Comme nous l'avons rapporté, les banques Discount et Hapoalim ont récemment annoncé qu'elles cesseraient de fournir les services actuels, exigeant que l'État remplisse son engagement de créer une société d'État pour prendre la relève. Cette mesure constitue une menace économique réelle pour l'Autorité palestinienne, qui met en garde contre un effondrement économique. La création de cette société pour les relations de correspondance bancaire est retardée depuis longtemps.

La décision du cabinet de 2017, prévoyant la création d'une société d'État, était conditionnée à des mesures que l'Autorité devait prendre pour prévenir les actions liées au financement du terrorisme et au blanchiment d'argent, mais ces mesures n'ont pas été mises en œuvre. À ce stade, l'Autorité mène une campagne politique contre Israël et l'accuse de cet effondrement.

La création de la société d'État a été bloquée pour une autre raison : aucun responsable en Israël n'est prêt à siéger au conseil d'administration en raison du risque et de l'exposition à des complications personnelles. Une source proche du dossier a expliqué que le risque personnel élevé ainsi que l'exposition juridique et internationale liés aux activités avec le système bancaire de l'Autorité palestinienne dissuadent les candidats. Cette activité est définie comme problématique selon les normes internationales.

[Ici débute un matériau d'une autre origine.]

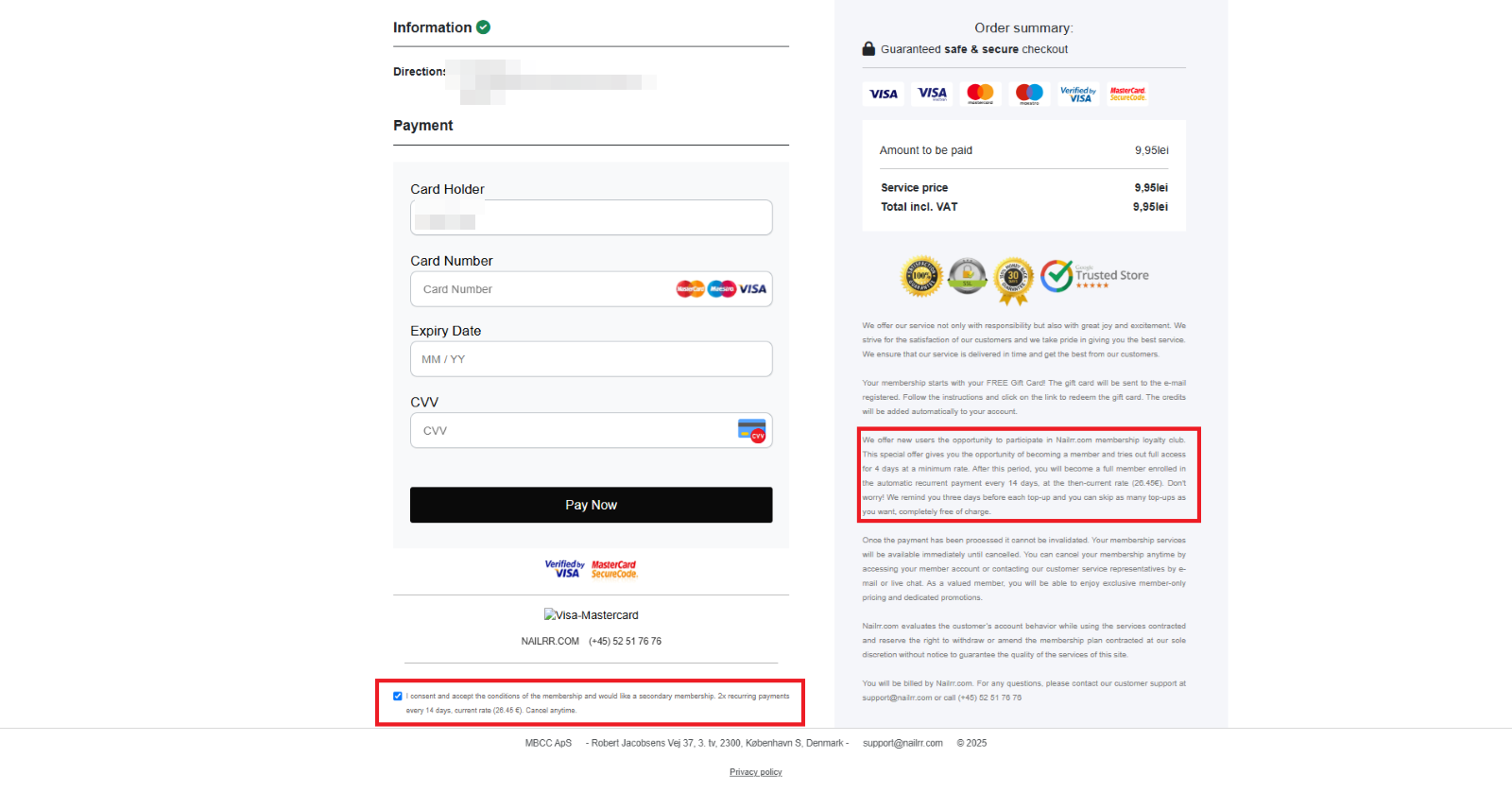Open the Privacy policy link
The width and height of the screenshot is (1512, 810).
click(756, 772)
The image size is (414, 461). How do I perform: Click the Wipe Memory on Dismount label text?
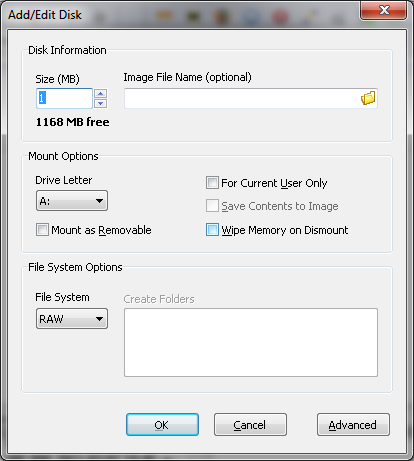coord(285,230)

« Il était clair pour moi que, dans tous les cas, je n'étais administrateur que jusqu'à ce que le système soit opérationnel. Ensuite, je n'étais pas prêt à prendre le risque. Bien qu'il s'agisse d'une société d'État, l'exposition au risque sur le marché privé et international est élevée », a déclaré l'un des membres du conseil d'administration ayant quitté la société.

Il a ajouté que le fait que l'Autorité palestinienne ait choisi de ne prendre aucune mesure pour réduire l'implication de son système bancaire dans le financement du terrorisme met en danger réel tout responsable officiel de cette société.

L'incapacité à pourvoir les rangs du conseil d'administration s'ajoute aux difficultés existantes. Le changement de politique des banques Discount et Hapoalim survient après que le ministre des Finances, Bezalel Smotrich, a révélé une implication profonde des banques palestiniennes dans le financement du terrorisme et le blanchiment d'argent. À cette fin, Smotrich a mobilisé les services de renseignement et a transmis les conclusions à des instances internationales, insistant pour que l'Autorité palestinienne prenne des mesures garantissant qu'elle cesse de s'engager dans le terrorisme. Jusqu'à présent, l'Autorité se plaint mais ne corrige pas la situation.